Even so (as we just heard), the first few to become aware of it left the empty tomb more confused than elated: For they did not yet understand the Scripture that he had to rise from the dead. Nor would we, if that were all we had of the story. Just as the disciples, having seen for themselves that the tomb was empty, having seen the burial cloths and the cloth that had covered Jesus’ head not disturbed (as they might have been by a tomb raider or grave robber), but neatly in place (as if what had been confined in them had somehow suddenly disappeared), just as the disciples, having seen all that for themselves, still needed something more before they could begin to appreciate the wonderful new thing God was doing, so do we!
In a world which seems permanently stuck in that dark, pre-dawn position, where suffering and death always seem to have the last word, the disciples needed to experience the kind of change that could only come about by the Risen Christ’s living presence among them. And so do we, which is why we are here, where the Risen Lord brings us together as no one else can, bringing us together in his Church, where we become what we could never otherwise have been, doing what we could never otherwise have done, empowered and energized by the Risen One himself alive in his Church.
So, instead of the 1st day of the week condemning the world back to business as usual, this day after the Sabbath is starting something new – not just a new week, but a new world, in which suffering and death no longer have the final say. All of us are here today because God did not stop on the 7th day, because there is now another day on which God has, so to speak, recreated the world. That new day is today – and every day from now on – until (as Saint Paul said to the Colossians) we too will appear with him in glory.
Now in his Church, some of us run fast, like the disciple whom Jesus loved. Some, beset by doubts or daily difficulties, run much more slowly, like Peter. But what matters most, the Gospel story seems to suggest, is where we finally arrive. So, whether we are runners or walkers, let us accompany the disciples to that tomb that was supposed to stay forever perpetually dark and closed, but from which the stone has been removed – in order that we too may believe.
Easter invites us to put ourselves in the position of the disciples – unexpectedly (and excitedly) experiencing something wonderfully and completely new in a world where everything else seems so ordinary and so old. That is why we have to come back, Sunday after Sunday, to be filled in on what happens next. That is why every day for the next 7 weeks, the Church listens to the experience of the very 1st Christians, as recorded in the Acts of the Apostles. Hearing their story, the story of those who first experienced the presence and action of the Risen Lord in their own lives, we can begin to consider the difference the Risen Christ is making right here and now in us.

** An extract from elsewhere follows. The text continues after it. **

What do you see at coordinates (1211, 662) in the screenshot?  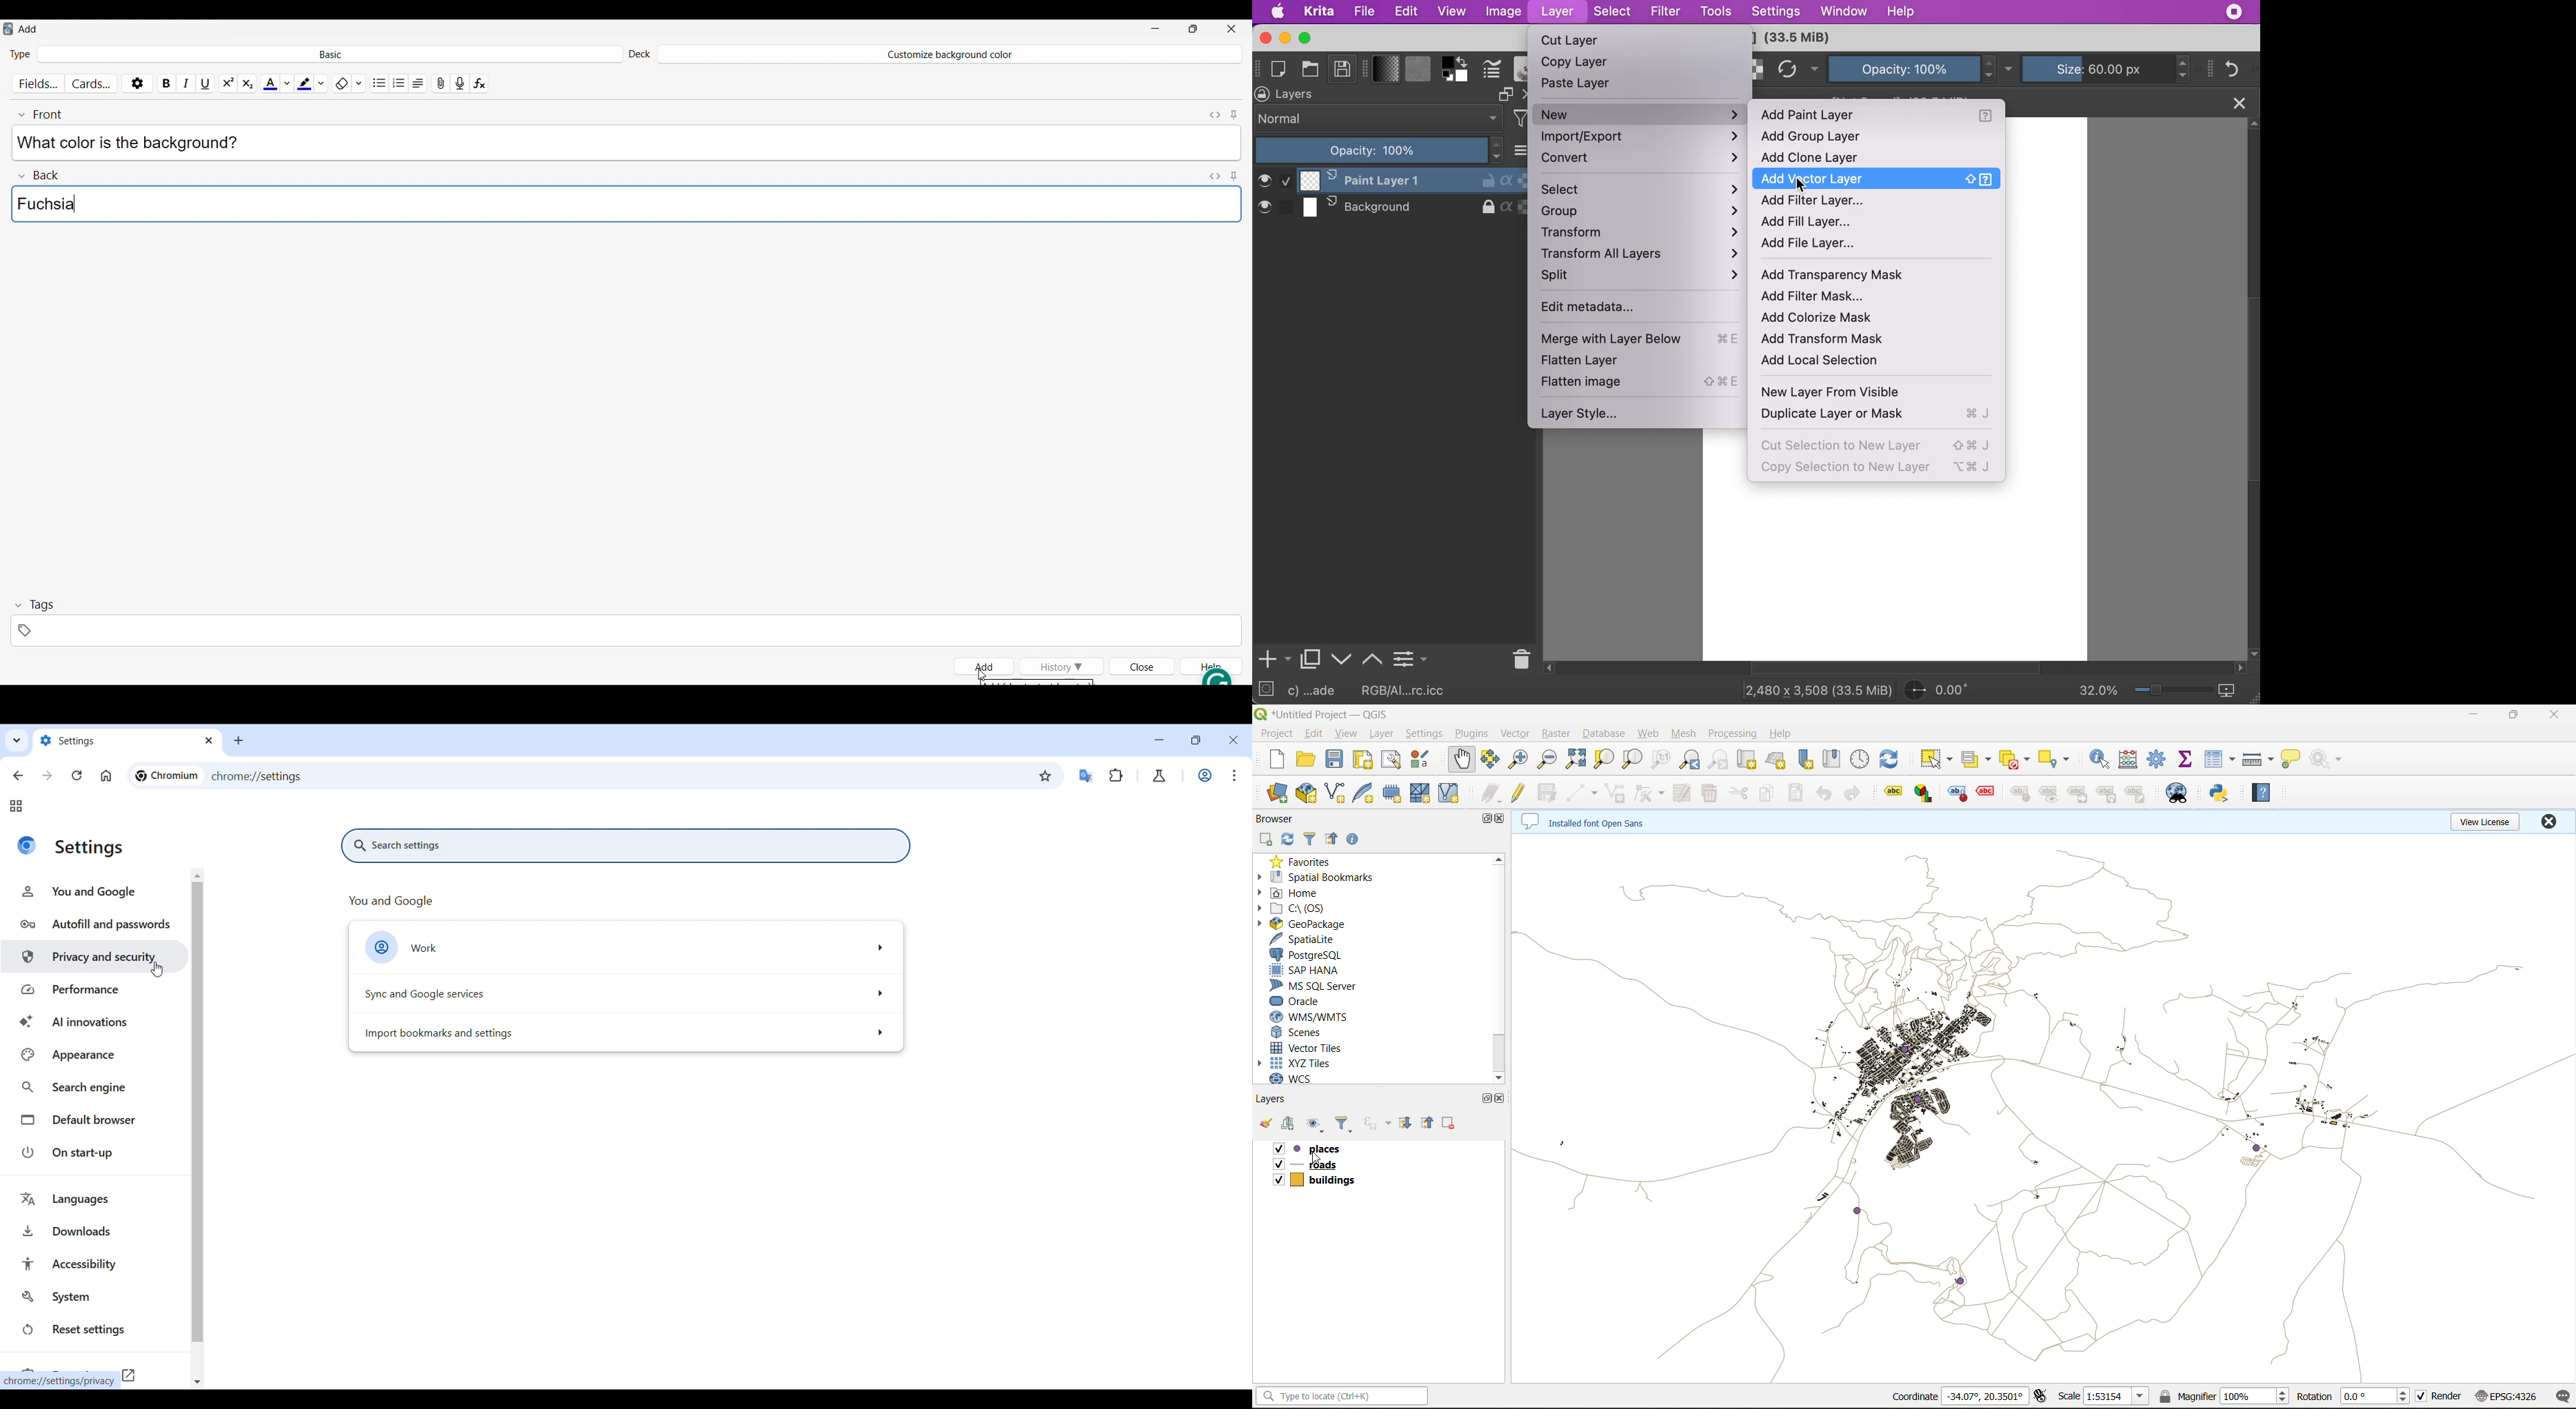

The story of the disciples and those first communities of Christians shows us how to begin to live in the present that new and different future to which the Risen Lord is leading us, in which (as we just heard Peter proclaim) everyone who believes in him will receive forgiveness of sins through his name.
So today – and every day – as we recall the death that Christ has freed us from, let us eagerly embrace the new life the he has freed us for.
Let’s keep those Easter bells always ringing in our hearts, in our lives, in our world!